◆ **Assignment**
Everything from the line with "Screen dimensions: 868x435" to the final line of the entries is to be set down exactly, except the pictures.

◆ **Information shown**
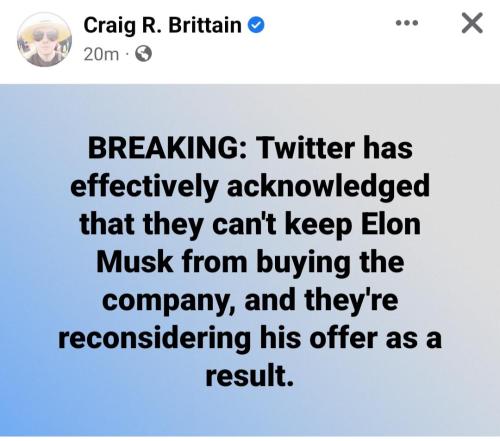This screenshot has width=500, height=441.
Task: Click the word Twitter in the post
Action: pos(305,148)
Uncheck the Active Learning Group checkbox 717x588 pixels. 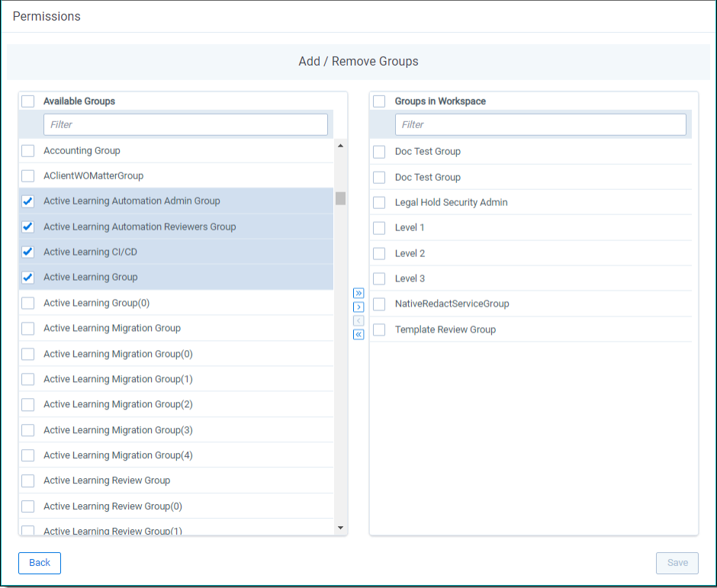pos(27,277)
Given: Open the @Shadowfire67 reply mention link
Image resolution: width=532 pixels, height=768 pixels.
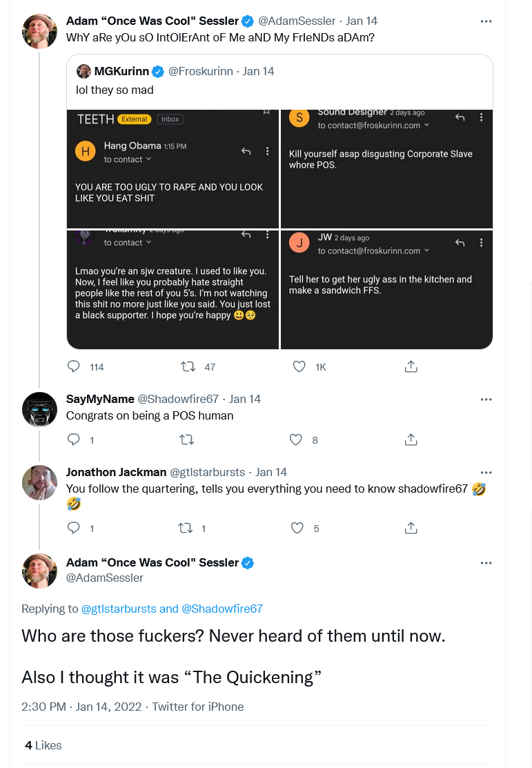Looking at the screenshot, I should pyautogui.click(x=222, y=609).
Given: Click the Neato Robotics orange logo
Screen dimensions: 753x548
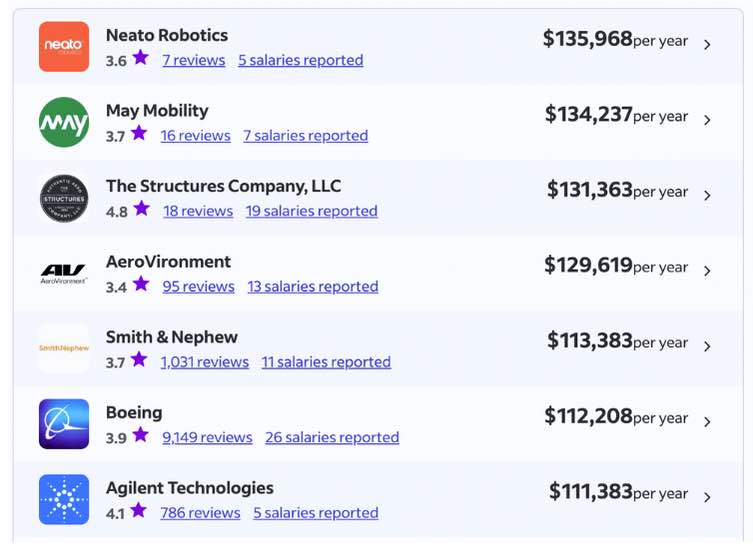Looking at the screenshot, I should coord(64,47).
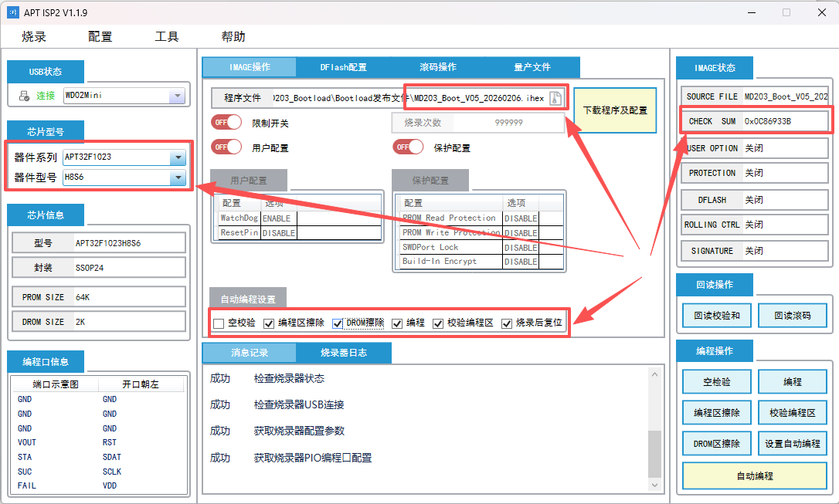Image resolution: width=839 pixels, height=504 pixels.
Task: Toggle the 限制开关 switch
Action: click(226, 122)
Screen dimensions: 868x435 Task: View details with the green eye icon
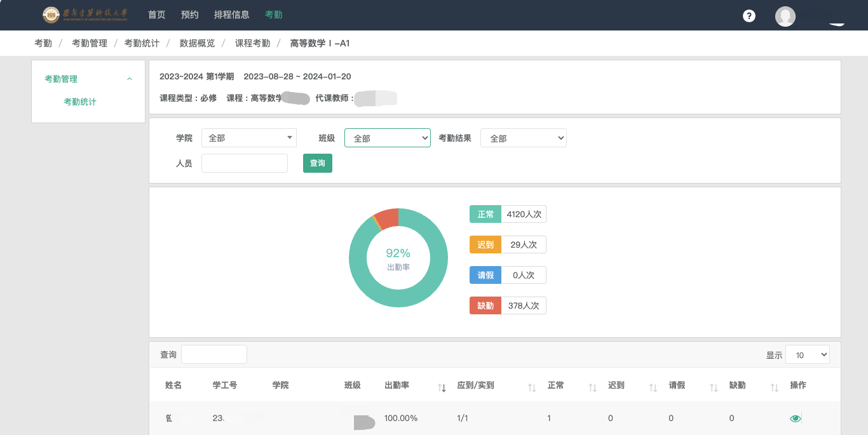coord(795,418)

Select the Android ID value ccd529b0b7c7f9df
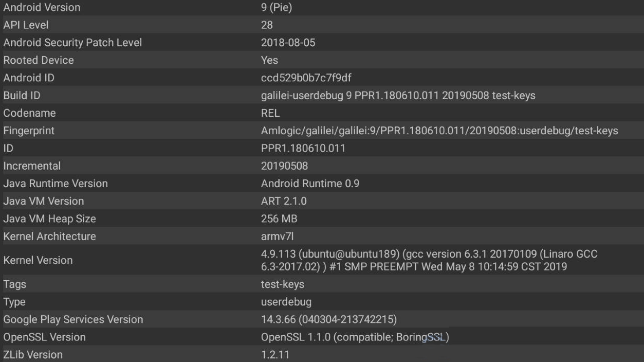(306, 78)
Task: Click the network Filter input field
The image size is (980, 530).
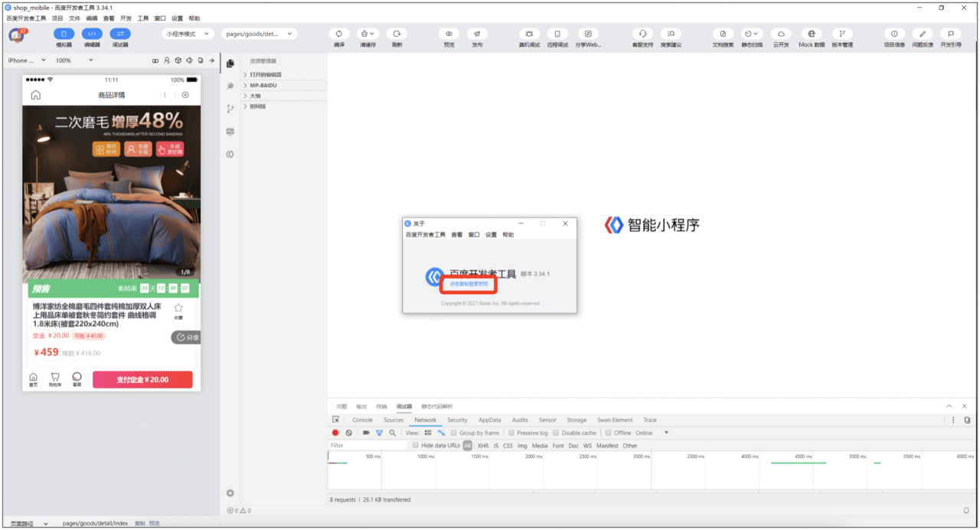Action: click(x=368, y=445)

◆ **Problem solution**
Screen dimensions: 868x435 Task: View details with the green eye icon
coord(795,418)

Select the Android ID value ccd529b0b7c7f9df
(306, 78)
Task: Click the network Filter input field
The image size is (980, 530).
Action: click(x=368, y=445)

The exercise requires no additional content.